Dissertation Defense: Lama Alhawas
Candidate Name: Lama Alhawas
Major: Biochemistry and Molecular & Cellular Biology
Advisor: Partha P. Banerjee, Ph.D.
Title: The Role of T-Lak Cell-Originated Protein Kinase (TOPK) in Modulating Prostate Cancer Stemness and Androgen Independence
The predominant clinical challenge in the treatment of prostate cancer (CaP) is how to differentiate aggressive CaP from indolent ones. Previously, our lab has demonstrated that a protein kinase, T-LAK cell-originated protein kinase (TOPK) levels are high in tumorigenic tissue compared with normal and benign prostatic hyperplasia and correlated with higher grades of prostate cancer and its invasive potential. TOPK is a serine/threonine dual-specificity kinase characterized as a MAP kinase kinase due to its high homology to MKK2,3. Although TOPK is not detectable in most normal somatic adult tissue, including prostate tissue, its expression is high in prostate cancer and correlated to aggressive potential.

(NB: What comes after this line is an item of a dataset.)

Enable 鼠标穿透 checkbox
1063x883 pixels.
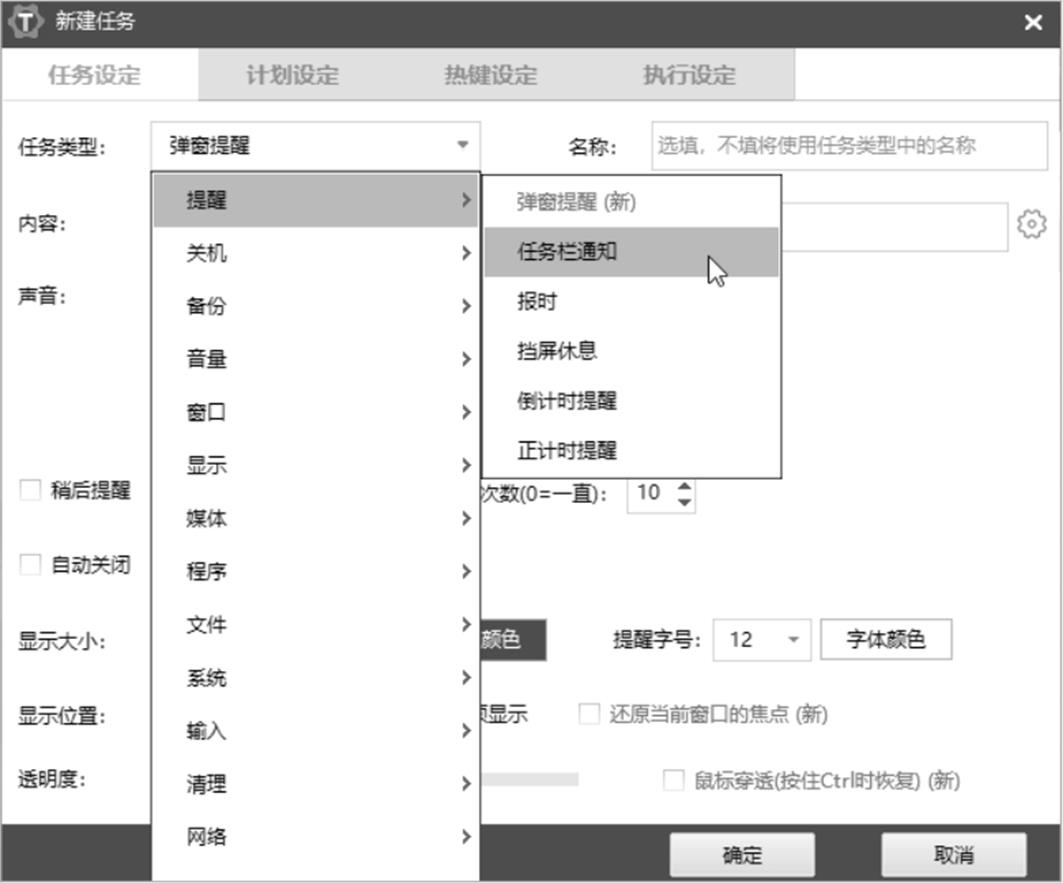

My thesis aims to evaluate the role of TOPK in contributing to aggressive phenotypes of prostate cancer. We show here that TOPK regulates major stemness transcription factors in prostate cancer cells and modulates prostate cancer stemness by governing c-MYC stability. Furthermore, we identified a feed-forward reinforcement between TOPK and c-MYC. Overexpression of TOPK in androgen-dependent VCaP and LNCaP prostate cancer cells enhances the alternatively spliced variant ARv7 protein levels and drives androgen-independence. As a result, pharmacological inhibition of TOPK by OTS-514 represses transcriptional activation of the androgen receptor and AR stability. The work presented in this thesis unravels novel roles of TOPK in mediating aggressiveness in prostate cancer by enhancing the stability of c-MYC, AR, and ARv7 and thereby maintaining stemness and androgen-independence. Therefore, our overall work proposes that TOPK may serve as an attractive target in the treatment of aggressive prostate cancer.